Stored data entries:
%%

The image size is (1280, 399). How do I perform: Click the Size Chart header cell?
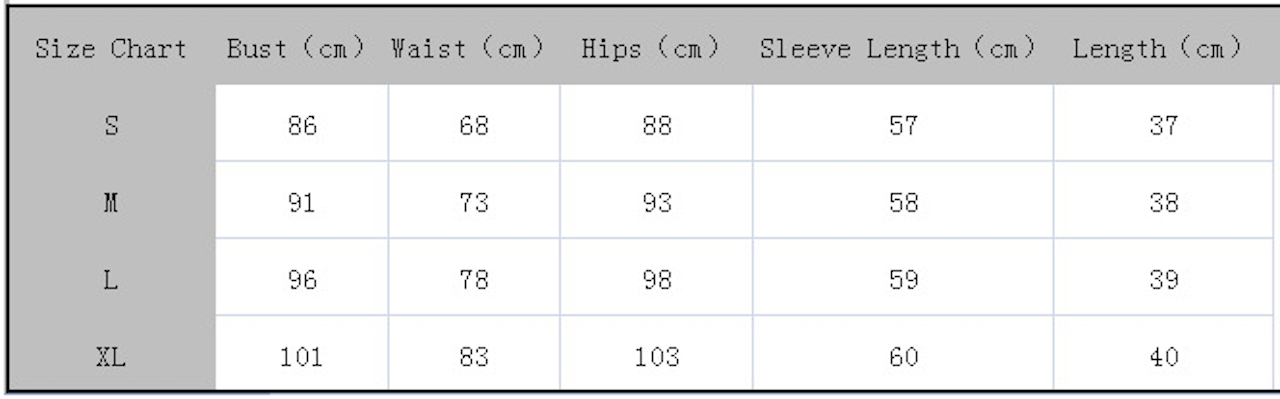pyautogui.click(x=111, y=48)
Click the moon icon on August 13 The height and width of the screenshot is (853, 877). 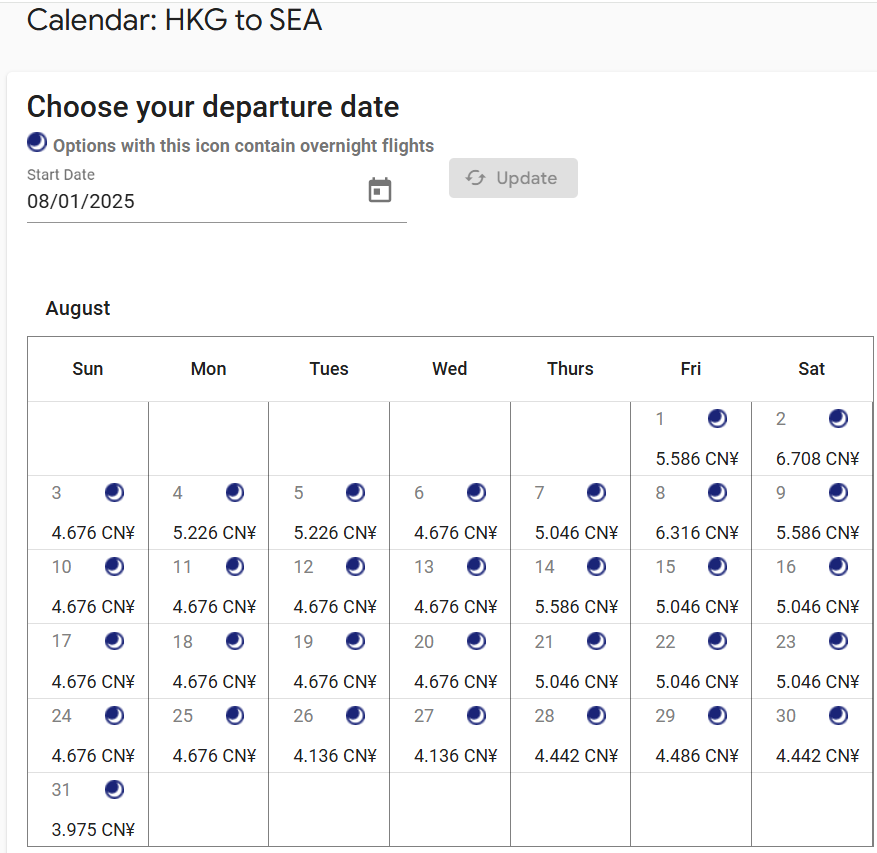[476, 567]
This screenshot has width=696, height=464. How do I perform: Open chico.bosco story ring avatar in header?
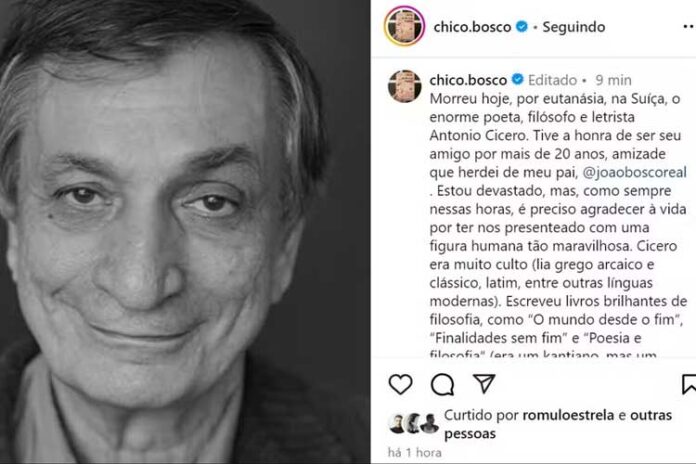coord(404,26)
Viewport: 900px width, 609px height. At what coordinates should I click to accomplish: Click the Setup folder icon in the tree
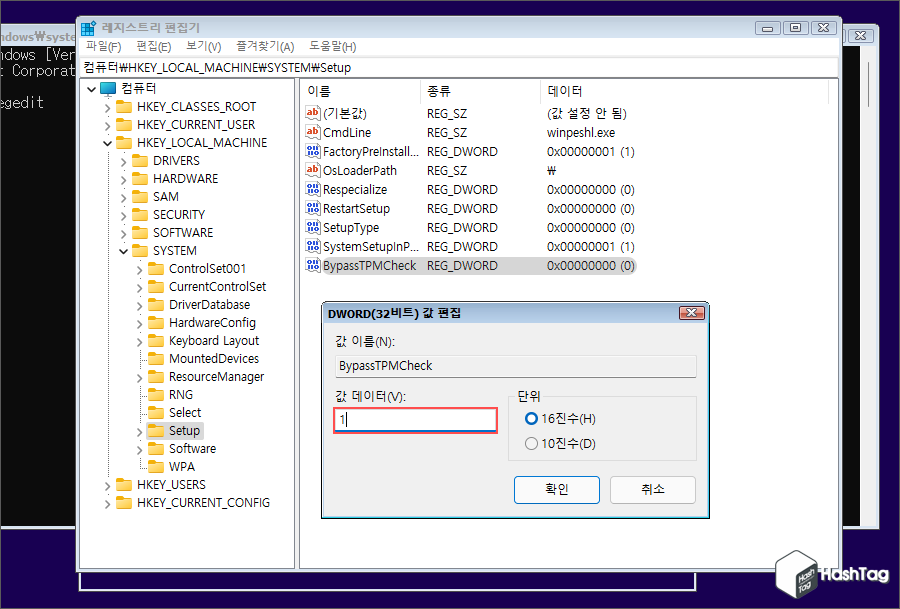[x=157, y=430]
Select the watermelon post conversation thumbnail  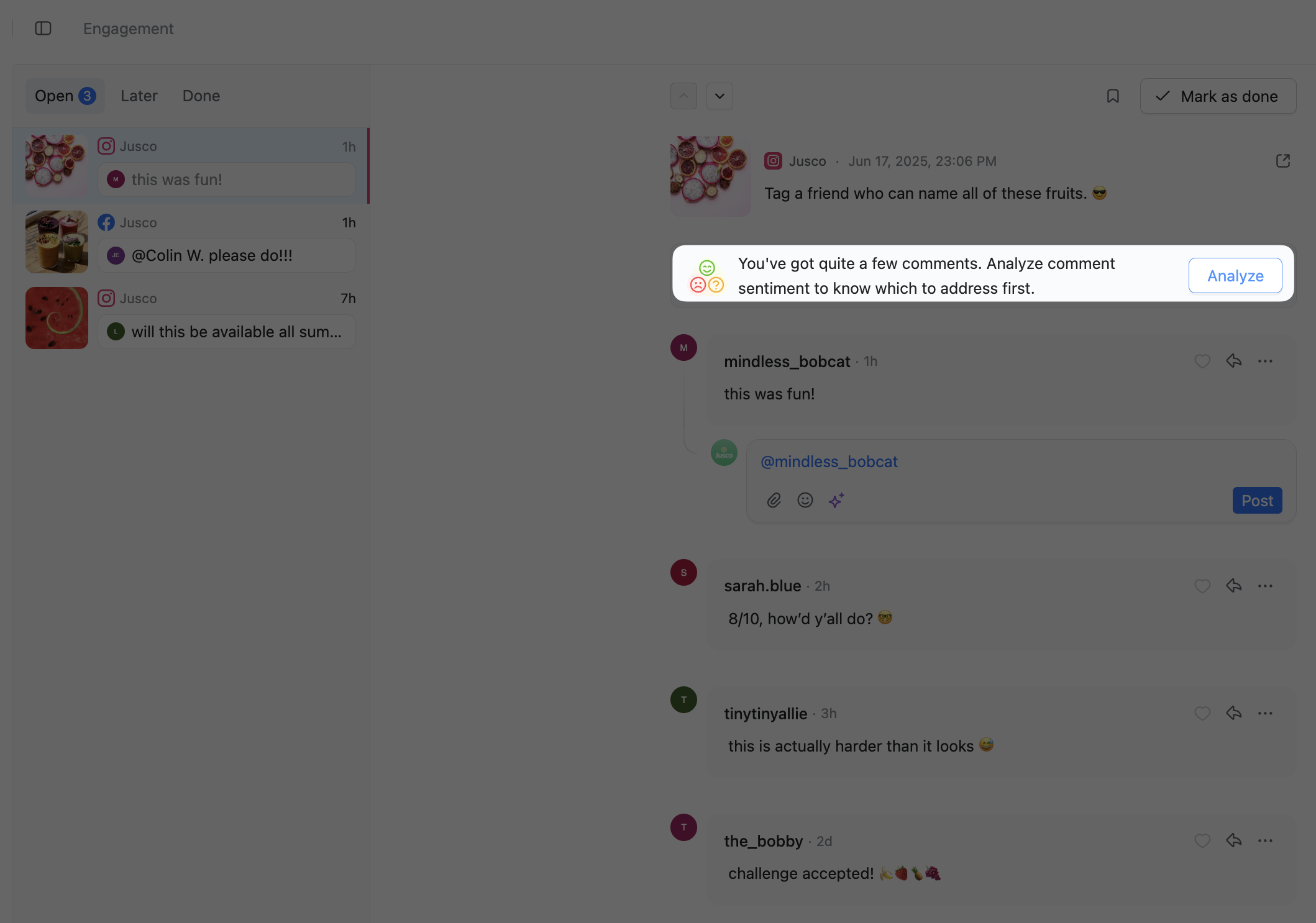tap(57, 318)
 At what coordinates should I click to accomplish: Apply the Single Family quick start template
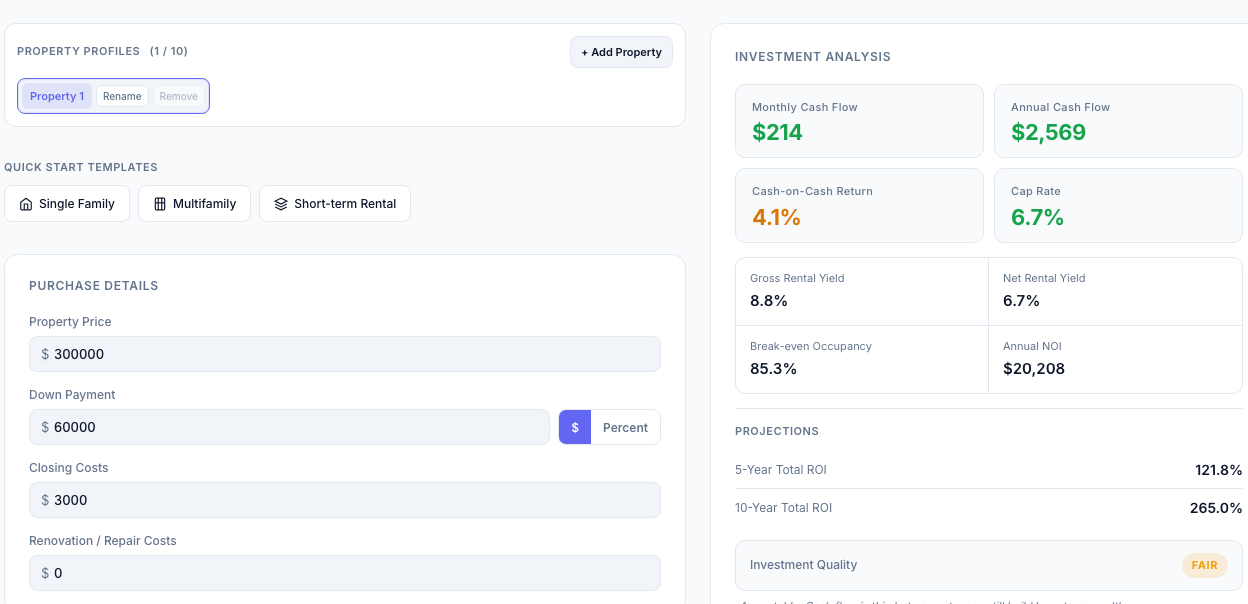pyautogui.click(x=67, y=203)
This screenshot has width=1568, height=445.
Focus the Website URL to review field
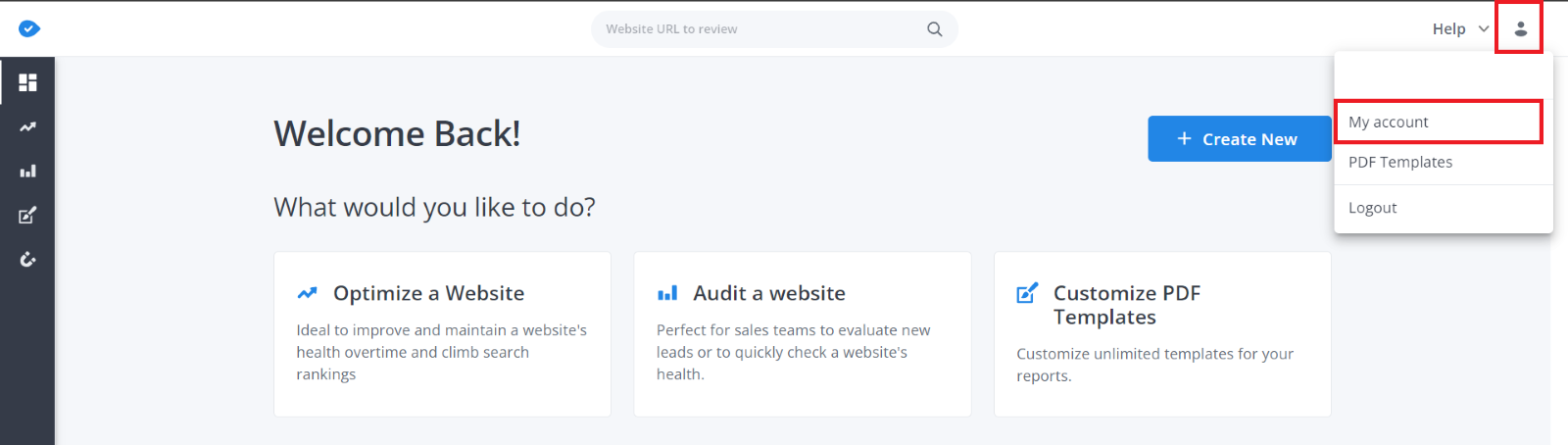760,29
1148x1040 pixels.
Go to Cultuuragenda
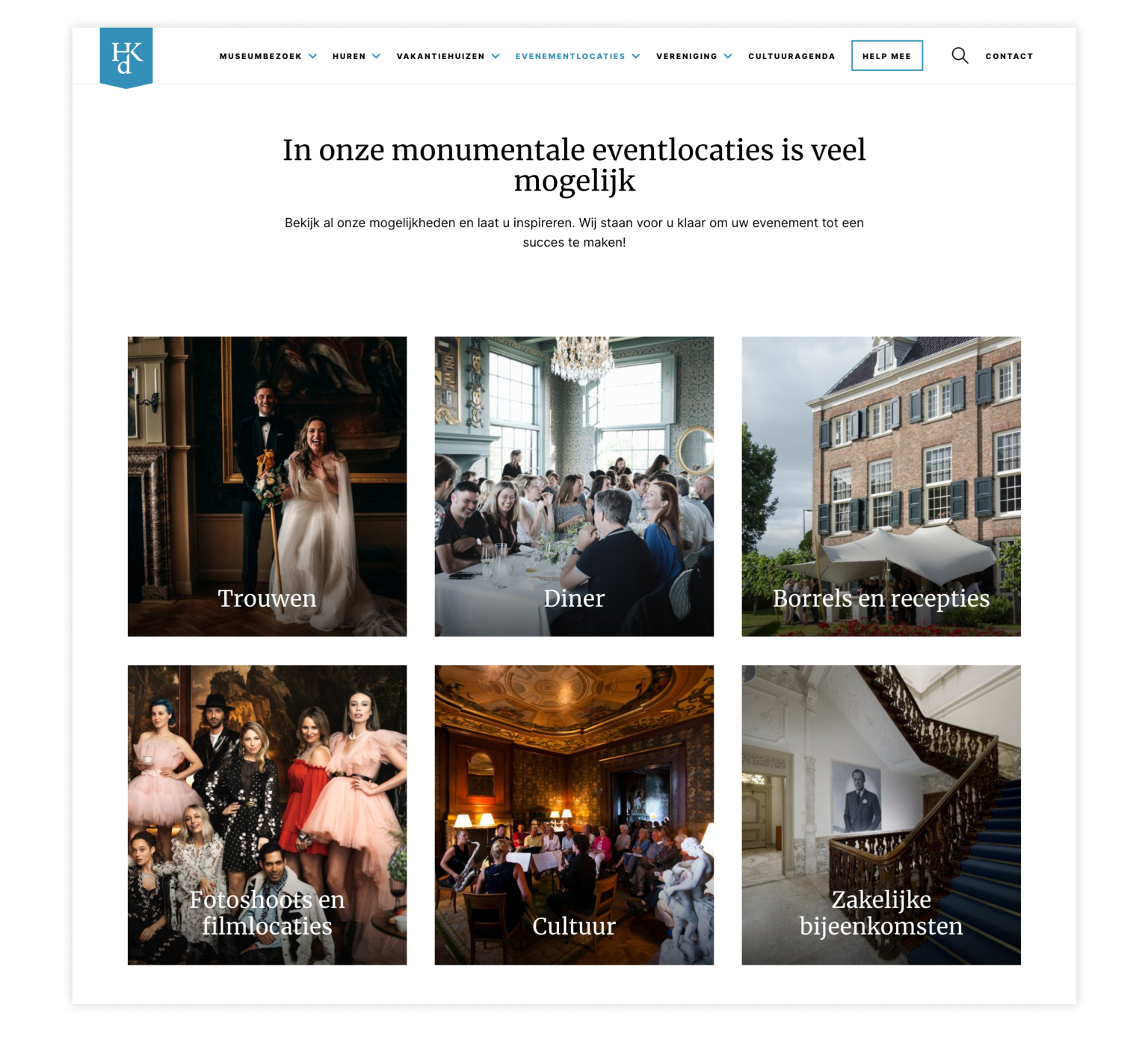click(x=791, y=56)
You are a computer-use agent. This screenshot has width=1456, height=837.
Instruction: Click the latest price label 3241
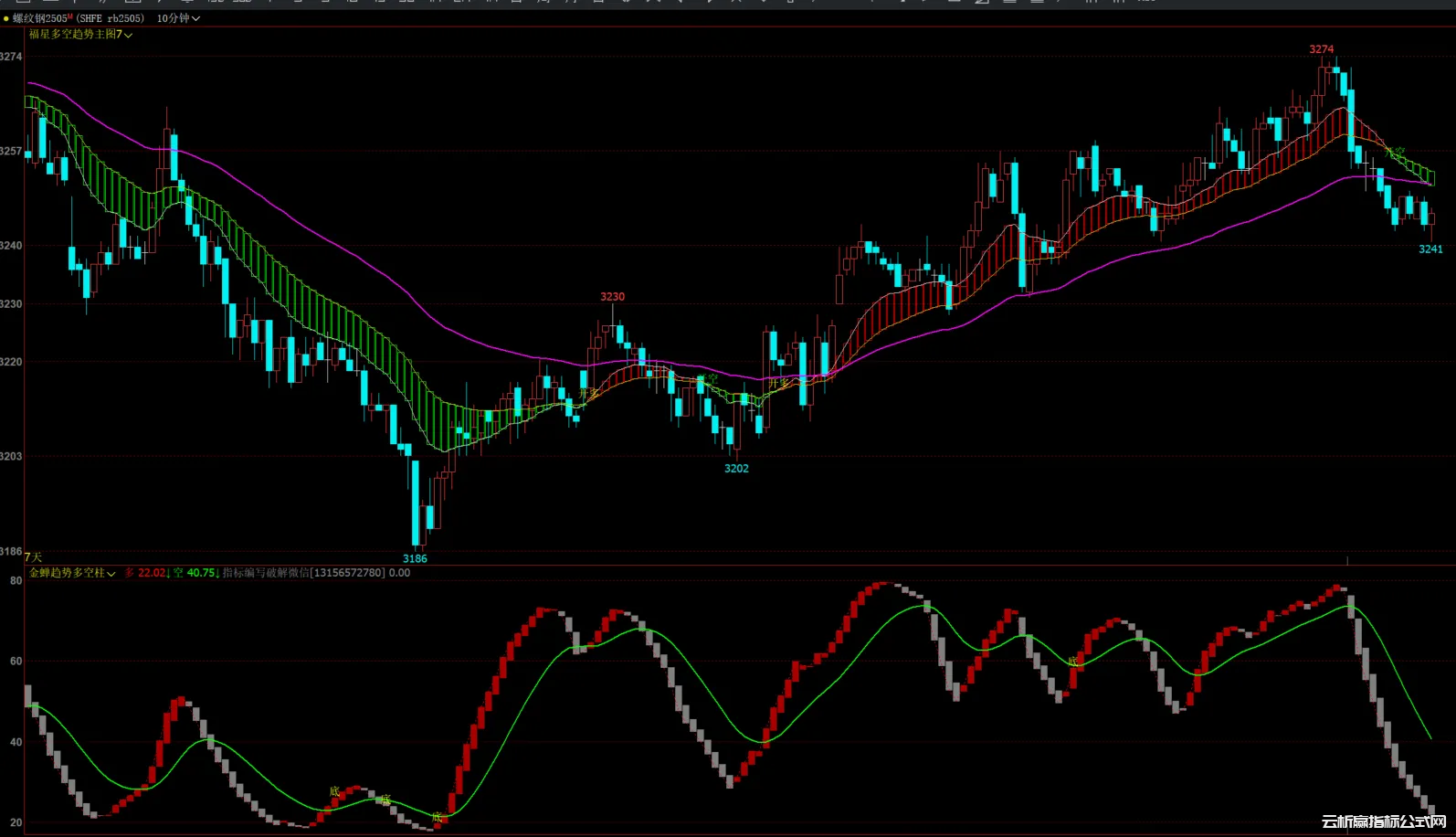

%%

Only the lines from the one with "You are a computer-use" through the final line of the entries belong in the answer, set down exactly, with both ends included and no pictures.

You are a computer-use agent. This screenshot has width=1456, height=837.
Instruction: Click the latest price label 3241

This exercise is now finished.